What a great film it would be to clearly chart the ups and downs of the season from the insider and intelligent fan's perspective. Could be one of the greatest sports stories ever told. I watched American Underdog again recently about Kurt Warner that was about him overcoming so many odds stacked against him personally. Our film would be about how the whole franchise overcame the odds. I'm not sure that kind of film has ever been done in any major sport. Can anyone think of any? The Warner movie had a scene when Coach Dick Vermeil decided to finally bet on Warner, undrafted, and out of the league for years in the Arena Football League, then leading them to the championship. But clearly there were many aspects of how the Rams put that team together that have never been clearly told. Even the hiring of Vermeil himself, out of coaching for fifteen years in the broadcast booth, was such a long shot. The movie Invincible about his earlier years with the Eagles and Vince Papale's rise, also touches on what it takes for an underdog to win at that level. Maybe something like Moneyball but the New York basketball version.

Dom Cappuccitti's avatar

Hey Jon. If I remember correctly. Five years ago you had Frazier, Ewing, and Reed in that order for your top 75 Knicks. For years after reading Shoot the Lights Out (a book about the Knicks first championship season) in the late 90s. I always agreed with that top three. With Fraziers impressive game seven in the 1970 Finals and Ewings incredible career numbers overshadowing Reeds well earned two Finals MVP.

I asked you pre Finals if a Wade 2006 Finals type performance be enough for JB to leapfrog two or more in the top three. Games four and five pretty much clinched it for me. Overall, his whole Finals was impressive. Even when he didnt have the best efficiency in first two games. He still had important clutch moments that lead to wins. His playoff scoring average of 28.4 ppg is incredible in itself. For me I think its now Frazier, JB, Ewing, and Reed. What say you Jon? Unless of course a week isnt enough to get a good sense yet lol. Understandable lol.

Jonathan Macri's avatar

I will be writing a series for this newsletter re-stacking every Knick on the roster among the top 75 ever.
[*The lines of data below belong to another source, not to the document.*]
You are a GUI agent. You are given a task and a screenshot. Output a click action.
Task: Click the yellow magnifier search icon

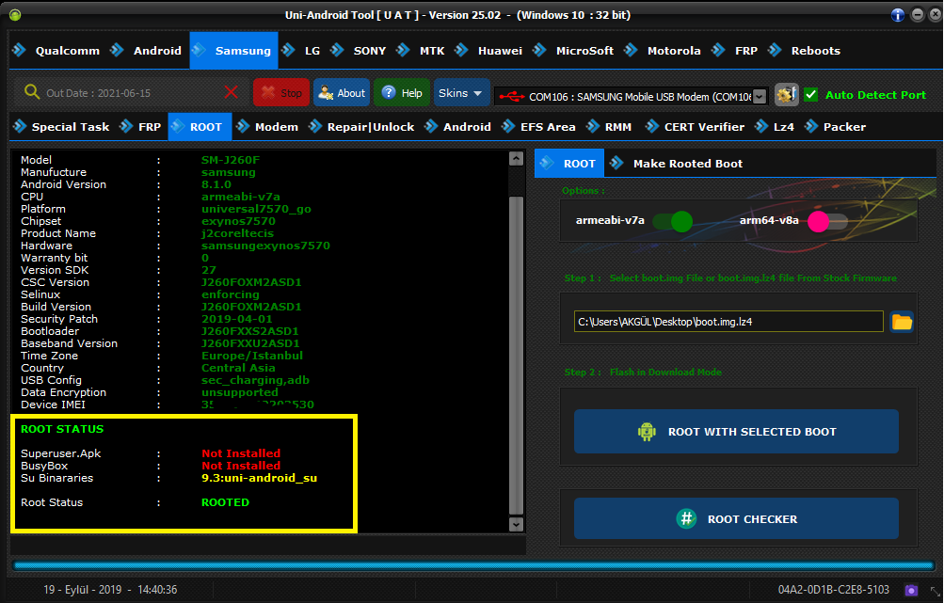32,92
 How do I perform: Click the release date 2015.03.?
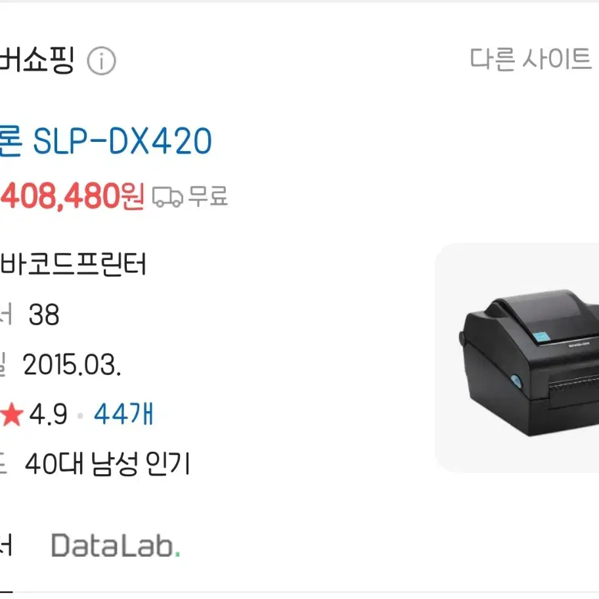pyautogui.click(x=72, y=365)
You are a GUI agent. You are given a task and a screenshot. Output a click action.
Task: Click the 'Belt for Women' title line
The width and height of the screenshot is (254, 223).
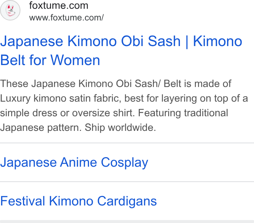click(50, 60)
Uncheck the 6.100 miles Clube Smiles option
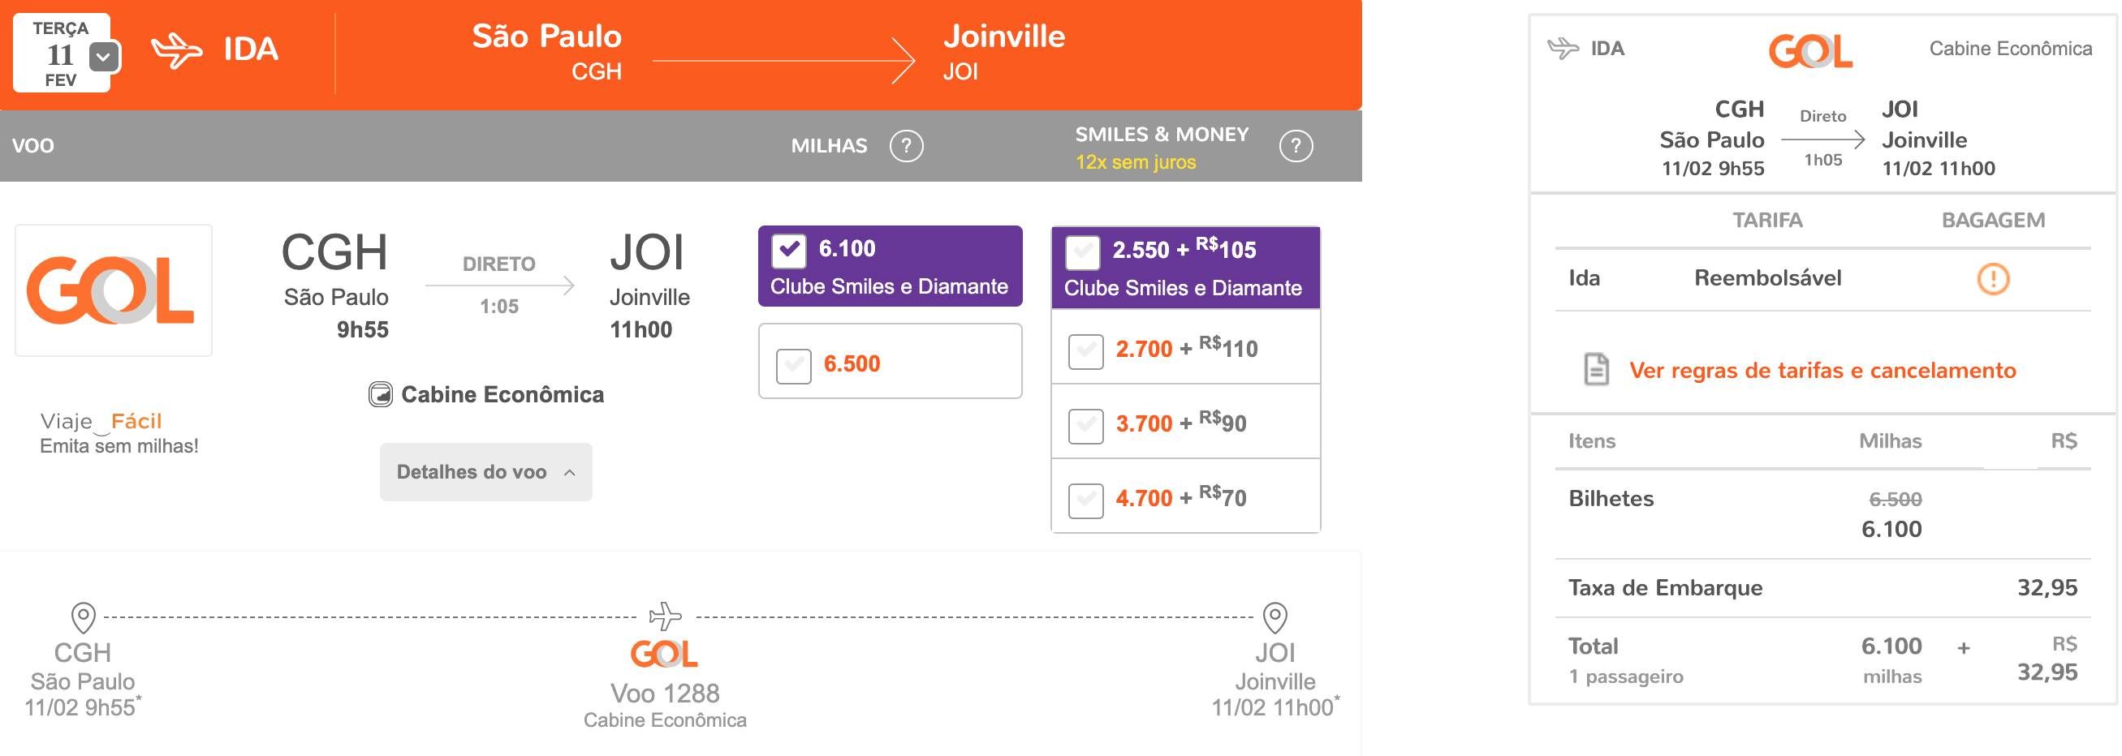2122x756 pixels. pyautogui.click(x=788, y=250)
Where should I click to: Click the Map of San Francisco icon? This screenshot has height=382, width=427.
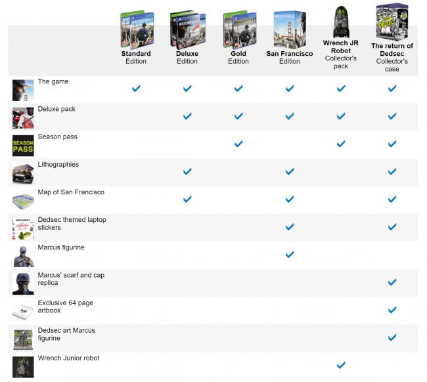[x=23, y=200]
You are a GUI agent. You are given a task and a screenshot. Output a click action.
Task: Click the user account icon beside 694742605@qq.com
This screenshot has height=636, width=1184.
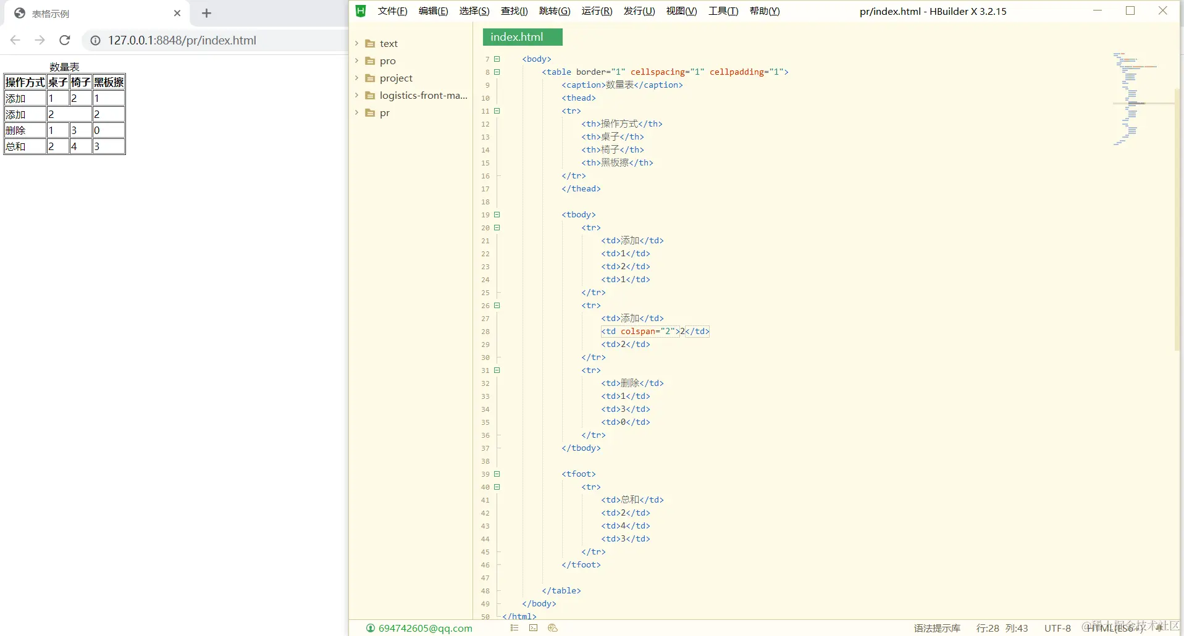tap(371, 628)
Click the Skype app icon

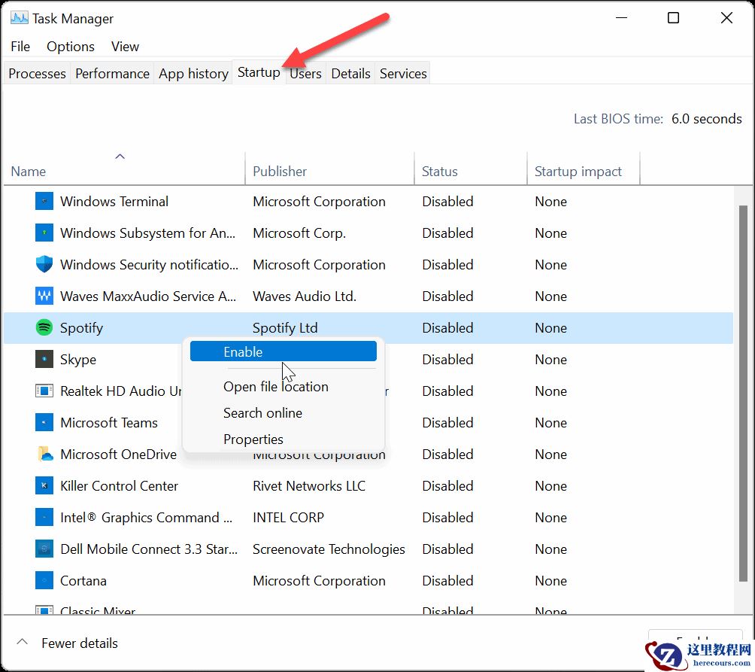(x=44, y=359)
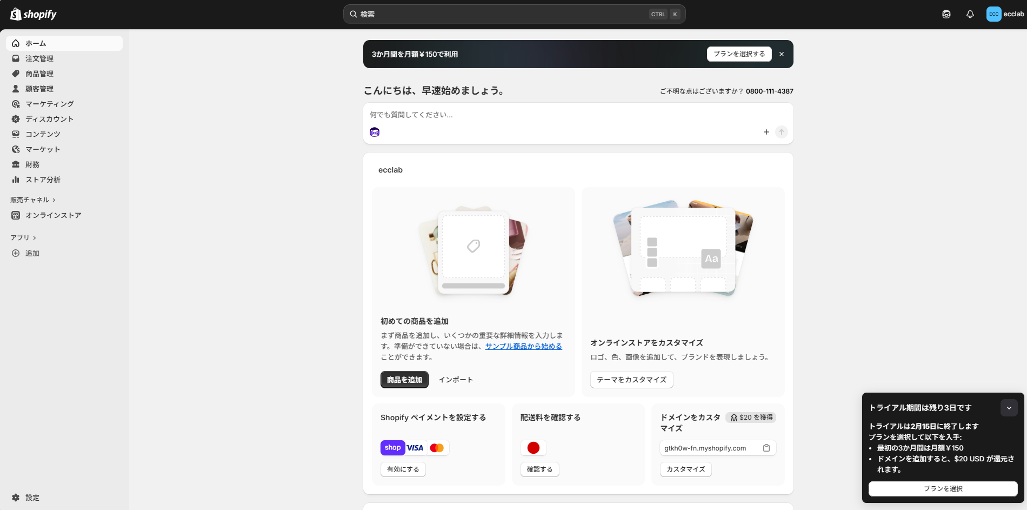Image resolution: width=1027 pixels, height=510 pixels.
Task: Collapse the trial period popup with the chevron
Action: (1009, 408)
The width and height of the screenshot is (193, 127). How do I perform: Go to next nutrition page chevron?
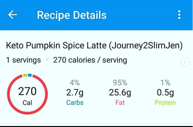(x=185, y=62)
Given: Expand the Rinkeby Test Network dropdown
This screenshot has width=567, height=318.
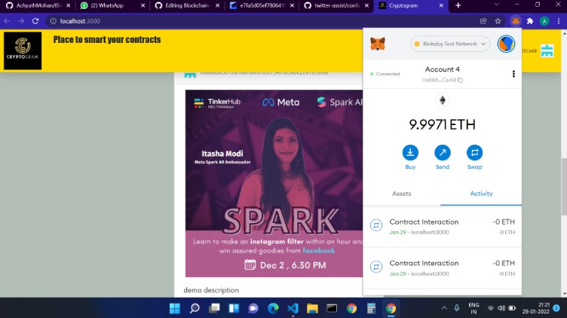Looking at the screenshot, I should pyautogui.click(x=450, y=44).
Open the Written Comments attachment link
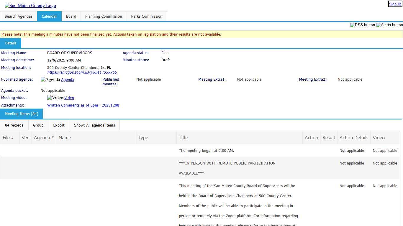The width and height of the screenshot is (403, 226). pos(83,105)
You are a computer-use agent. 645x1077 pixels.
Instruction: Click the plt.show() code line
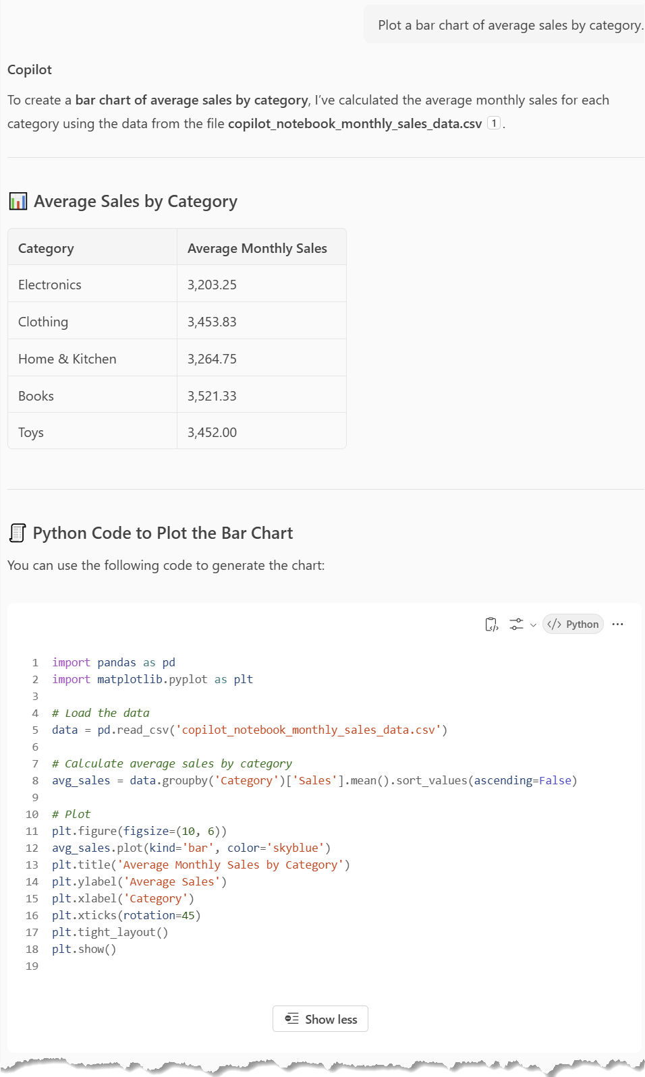click(x=84, y=949)
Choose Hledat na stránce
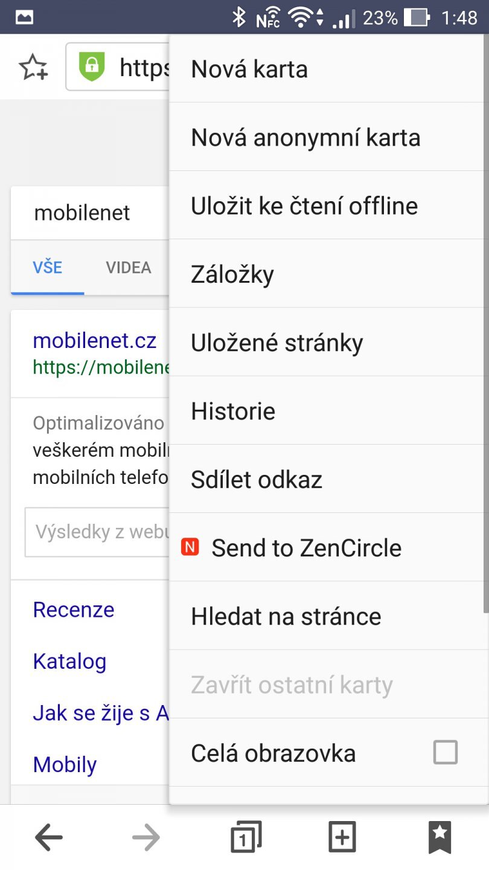Image resolution: width=489 pixels, height=870 pixels. (286, 616)
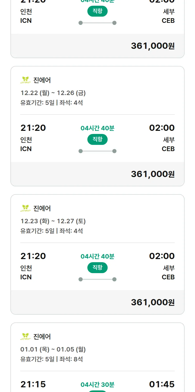Tap the Jin Air logo on the 01.01 (목) card
The height and width of the screenshot is (392, 195).
(x=25, y=336)
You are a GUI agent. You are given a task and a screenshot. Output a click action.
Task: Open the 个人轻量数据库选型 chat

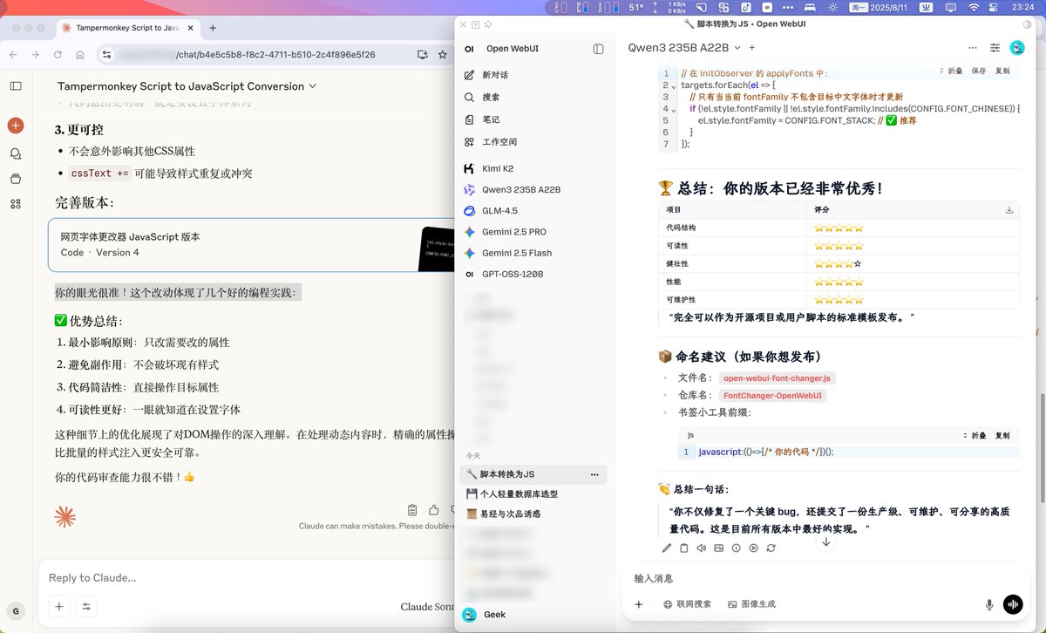(518, 494)
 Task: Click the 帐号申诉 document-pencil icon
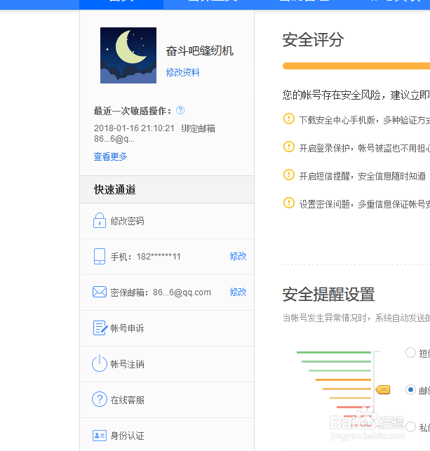click(100, 328)
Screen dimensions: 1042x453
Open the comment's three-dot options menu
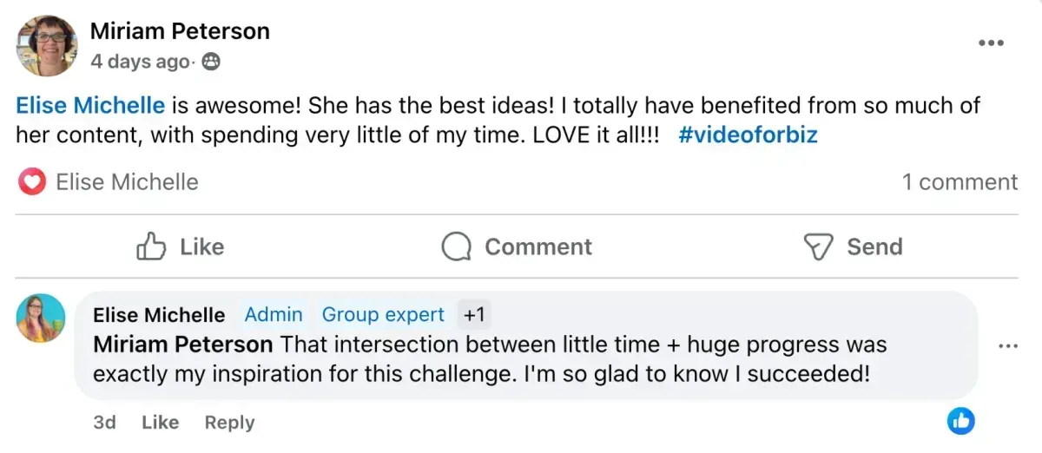[x=1007, y=346]
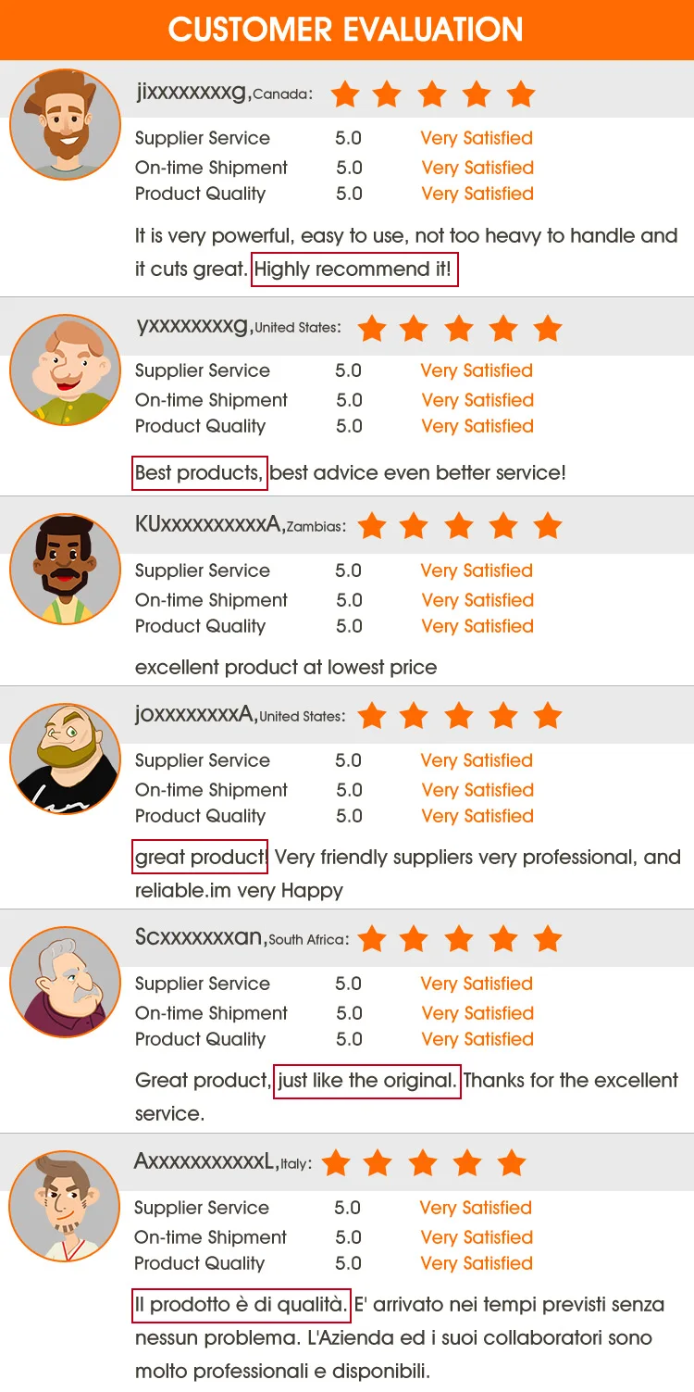Click the bearded avatar of reviewer jixxxxxxxxg

pos(65,125)
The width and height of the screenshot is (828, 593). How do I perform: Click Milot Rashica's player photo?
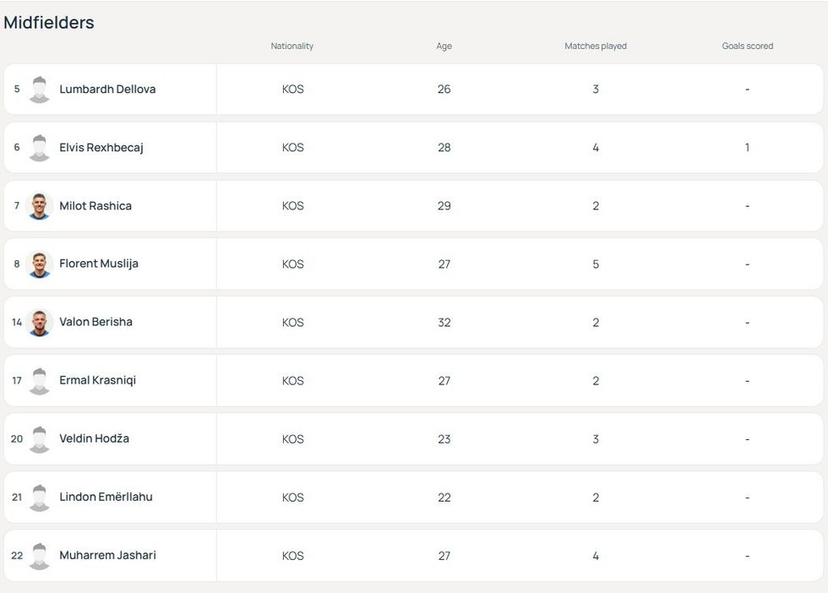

Honestly, I'm not even sure which way I'm leaning with JB. There's a case for 1. There's a case for 4. IDK. I don't even know that I agree with my own ranking from 5 years ago.

Bill's avatar

Just as long as Melo isn't anywhere near the top 5...or 10 on my list!

Jonathan Macri's avatar

I think Melo vs KAT is now a very interesting argument. Melo is definitely in my top 10, definitely not in my top 5

Bill's avatar

One's a winner who subjugated his game for his team to win a championship & the other was a guy who was all about himself, made sure they got rid of the most exciting player in his Knicks era & was more concerned about his stats, not the team's! Seems like a no brainer!